— begin RECORDS FOR THE TASK —

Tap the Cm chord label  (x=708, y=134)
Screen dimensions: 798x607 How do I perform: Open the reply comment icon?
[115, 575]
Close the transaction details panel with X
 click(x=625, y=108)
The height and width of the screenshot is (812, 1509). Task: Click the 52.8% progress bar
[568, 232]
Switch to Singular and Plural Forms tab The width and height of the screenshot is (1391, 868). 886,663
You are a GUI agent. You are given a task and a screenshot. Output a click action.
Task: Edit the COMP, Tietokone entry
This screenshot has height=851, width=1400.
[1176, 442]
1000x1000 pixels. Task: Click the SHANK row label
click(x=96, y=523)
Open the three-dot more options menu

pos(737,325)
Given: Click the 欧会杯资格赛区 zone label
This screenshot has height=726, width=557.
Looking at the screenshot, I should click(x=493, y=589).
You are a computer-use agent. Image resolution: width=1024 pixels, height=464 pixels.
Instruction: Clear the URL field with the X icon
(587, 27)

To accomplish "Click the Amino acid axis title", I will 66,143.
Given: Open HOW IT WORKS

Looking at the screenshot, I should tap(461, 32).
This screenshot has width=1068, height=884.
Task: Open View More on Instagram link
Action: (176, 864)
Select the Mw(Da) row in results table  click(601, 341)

— end RECORDS FOR THE TASK —

◆ SET TASK: Reproduce all of the lines above word for word, from first to last.

◆ FULL OUTPUT:
Tap the Cm chord label  (x=708, y=134)
Screen dimensions: 798x607 How do I perform: Open the reply comment icon?
[115, 575]
Close the transaction details panel with X
 click(x=625, y=108)
The height and width of the screenshot is (812, 1509). Task: Click the 52.8% progress bar
[568, 232]
Switch to Singular and Plural Forms tab The width and height of the screenshot is (1391, 868). 886,663
You are a GUI agent. You are given a task and a screenshot. Output a click action.
Task: Edit the COMP, Tietokone entry
This screenshot has height=851, width=1400.
[1176, 442]
1000x1000 pixels. Task: Click the SHANK row label
click(x=96, y=523)
Open the three-dot more options menu

pos(737,325)
Given: Click the 欧会杯资格赛区 zone label
This screenshot has height=726, width=557.
Looking at the screenshot, I should click(x=493, y=589).
You are a computer-use agent. Image resolution: width=1024 pixels, height=464 pixels.
Instruction: Clear the URL field with the X icon
(587, 27)

To accomplish "Click the Amino acid axis title", I will 66,143.
Given: Open HOW IT WORKS

Looking at the screenshot, I should tap(461, 32).
This screenshot has width=1068, height=884.
Task: Open View More on Instagram link
Action: (176, 864)
Select the Mw(Da) row in results table  click(601, 341)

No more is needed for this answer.